──────── Input ────────

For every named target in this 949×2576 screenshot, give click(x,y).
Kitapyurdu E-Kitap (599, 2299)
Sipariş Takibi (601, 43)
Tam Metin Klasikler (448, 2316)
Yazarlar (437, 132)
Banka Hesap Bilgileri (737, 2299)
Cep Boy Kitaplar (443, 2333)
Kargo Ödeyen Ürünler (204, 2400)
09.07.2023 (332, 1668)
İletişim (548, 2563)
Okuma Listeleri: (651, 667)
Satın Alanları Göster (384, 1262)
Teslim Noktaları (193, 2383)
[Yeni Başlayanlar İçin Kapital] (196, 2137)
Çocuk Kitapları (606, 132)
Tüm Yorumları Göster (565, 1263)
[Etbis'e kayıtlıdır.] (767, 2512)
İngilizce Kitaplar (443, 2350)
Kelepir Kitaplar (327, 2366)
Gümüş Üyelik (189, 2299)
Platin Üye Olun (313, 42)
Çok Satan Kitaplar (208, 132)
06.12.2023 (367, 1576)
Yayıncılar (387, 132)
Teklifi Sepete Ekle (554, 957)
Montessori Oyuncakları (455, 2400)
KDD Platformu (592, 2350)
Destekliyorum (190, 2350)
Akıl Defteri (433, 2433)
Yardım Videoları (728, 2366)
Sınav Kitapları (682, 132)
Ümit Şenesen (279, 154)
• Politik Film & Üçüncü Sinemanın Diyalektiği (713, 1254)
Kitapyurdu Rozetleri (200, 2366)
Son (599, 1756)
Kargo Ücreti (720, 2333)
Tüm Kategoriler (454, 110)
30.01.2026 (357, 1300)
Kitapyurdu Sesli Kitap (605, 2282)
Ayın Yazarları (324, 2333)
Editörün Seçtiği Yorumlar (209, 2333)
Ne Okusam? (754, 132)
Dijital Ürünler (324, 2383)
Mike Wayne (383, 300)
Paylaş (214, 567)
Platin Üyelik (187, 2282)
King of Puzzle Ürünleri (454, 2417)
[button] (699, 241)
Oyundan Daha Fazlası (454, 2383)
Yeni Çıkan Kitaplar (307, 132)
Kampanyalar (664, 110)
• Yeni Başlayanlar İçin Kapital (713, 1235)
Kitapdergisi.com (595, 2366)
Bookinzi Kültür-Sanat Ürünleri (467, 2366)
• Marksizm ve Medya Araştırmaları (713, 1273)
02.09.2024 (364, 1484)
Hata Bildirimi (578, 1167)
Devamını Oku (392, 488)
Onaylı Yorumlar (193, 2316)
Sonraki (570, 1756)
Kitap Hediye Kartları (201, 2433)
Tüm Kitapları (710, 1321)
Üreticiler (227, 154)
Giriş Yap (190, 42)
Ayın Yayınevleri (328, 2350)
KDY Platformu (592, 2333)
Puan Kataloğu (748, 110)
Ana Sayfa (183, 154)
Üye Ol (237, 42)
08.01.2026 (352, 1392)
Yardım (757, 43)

────────

■ **What is being asked**
Using the data above, repeat exactly the lines that begin at the line with "[Yeni Başlayanlar İçin Kapital] (196, 2137)" and end at the line with "Diyalektiği (713, 1254)", both ends included.

■ **Answer to this task**
[Yeni Başlayanlar İçin Kapital] (196, 2137)
Çocuk Kitapları (606, 132)
Tüm Yorumları Göster (565, 1263)
[Etbis'e kayıtlıdır.] (767, 2512)
İngilizce Kitaplar (443, 2350)
Kelepir Kitaplar (327, 2366)
Gümüş Üyelik (189, 2299)
Platin Üye Olun (313, 42)
Çok Satan Kitaplar (208, 132)
06.12.2023 (367, 1576)
Yayıncılar (387, 132)
Teklifi Sepete Ekle (554, 957)
Montessori Oyuncakları (455, 2400)
KDD Platformu (592, 2350)
Destekliyorum (190, 2350)
Akıl Defteri (433, 2433)
Yardım Videoları (728, 2366)
Sınav Kitapları (682, 132)
Ümit Şenesen (279, 154)
• Politik Film & Üçüncü Sinemanın Diyalektiği (713, 1254)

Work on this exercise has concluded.